Abstract Layer for LeakyReLU for Neural Network Verification Based on Abstract Interpretation

Deep neural networks have been widely used in several complex tasks such as robotics, self-driving cars, medicine, etc. However, they have recently shown to be vulnerable in uncertain environments where inputs are noisy. As a consequence, the robustness of neural networks has become an essential property for their application in critical systems. Robustness is the capacity to take the same decision even when inputs are disturbed under different types of perturbations, including adversarial attacks. The great difficulty today is providing a formal guarantee of robustness, which is the context of this paper.
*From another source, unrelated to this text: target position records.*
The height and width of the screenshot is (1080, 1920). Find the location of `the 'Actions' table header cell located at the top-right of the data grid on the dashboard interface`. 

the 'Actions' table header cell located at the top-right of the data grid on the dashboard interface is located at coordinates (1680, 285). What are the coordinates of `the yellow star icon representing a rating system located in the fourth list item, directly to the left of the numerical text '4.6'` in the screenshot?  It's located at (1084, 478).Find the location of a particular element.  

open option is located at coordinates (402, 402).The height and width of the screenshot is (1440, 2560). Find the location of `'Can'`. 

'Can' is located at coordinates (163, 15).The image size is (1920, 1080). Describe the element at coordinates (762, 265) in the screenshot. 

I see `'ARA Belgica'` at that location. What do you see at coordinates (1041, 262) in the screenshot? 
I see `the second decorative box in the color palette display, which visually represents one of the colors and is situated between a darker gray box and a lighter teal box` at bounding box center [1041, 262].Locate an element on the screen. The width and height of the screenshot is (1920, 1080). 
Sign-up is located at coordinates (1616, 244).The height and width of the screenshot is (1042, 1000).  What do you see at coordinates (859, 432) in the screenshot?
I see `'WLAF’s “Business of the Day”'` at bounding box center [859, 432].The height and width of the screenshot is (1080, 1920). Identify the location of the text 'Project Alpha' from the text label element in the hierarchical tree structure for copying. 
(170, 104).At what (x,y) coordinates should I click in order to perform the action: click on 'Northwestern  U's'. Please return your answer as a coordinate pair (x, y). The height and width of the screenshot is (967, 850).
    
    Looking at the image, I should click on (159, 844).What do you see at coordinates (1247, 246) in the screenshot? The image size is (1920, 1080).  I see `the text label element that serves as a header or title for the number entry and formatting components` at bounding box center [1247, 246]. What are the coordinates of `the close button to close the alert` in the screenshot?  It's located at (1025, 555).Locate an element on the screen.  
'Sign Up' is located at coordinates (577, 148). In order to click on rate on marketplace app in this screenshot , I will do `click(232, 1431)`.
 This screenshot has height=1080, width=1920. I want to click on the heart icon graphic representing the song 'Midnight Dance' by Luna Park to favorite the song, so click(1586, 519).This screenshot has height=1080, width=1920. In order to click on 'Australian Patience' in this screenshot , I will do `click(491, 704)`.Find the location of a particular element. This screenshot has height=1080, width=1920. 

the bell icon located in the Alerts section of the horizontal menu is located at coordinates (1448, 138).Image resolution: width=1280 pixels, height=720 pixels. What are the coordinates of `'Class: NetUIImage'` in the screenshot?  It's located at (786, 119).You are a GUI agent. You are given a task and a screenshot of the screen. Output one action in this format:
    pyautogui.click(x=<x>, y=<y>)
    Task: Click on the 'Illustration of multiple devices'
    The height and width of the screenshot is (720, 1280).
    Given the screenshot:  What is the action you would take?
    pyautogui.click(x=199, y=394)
To do so, abstract interpretation, a popular state-of-the-art method, consisting of converting the layers of the neural network into abstract layers, has been recently proposed. An abstract layer can act on a geometric abstract object or shape comprising implicitly an infinite number of inputs rather than an individual input. In this paper, we propose a new mathematical formulation of an abstract transformer to convert a LeakyReLU activation layer to an abstract layer. Moreover, we implement and integrate our transformer into the ERAN tool. For validation, we assess the performance of our transformer according to the LeakyReLU hyperparameter, and we study the robustness of the neural network according to the input perturbation intensity. Our approach is evaluated on three different datasets: MNIST, Fashion and a robotic dataset. The obtained results demonstrate the efficacy of our abstract transformer in terms of mathematical formulation and implementation.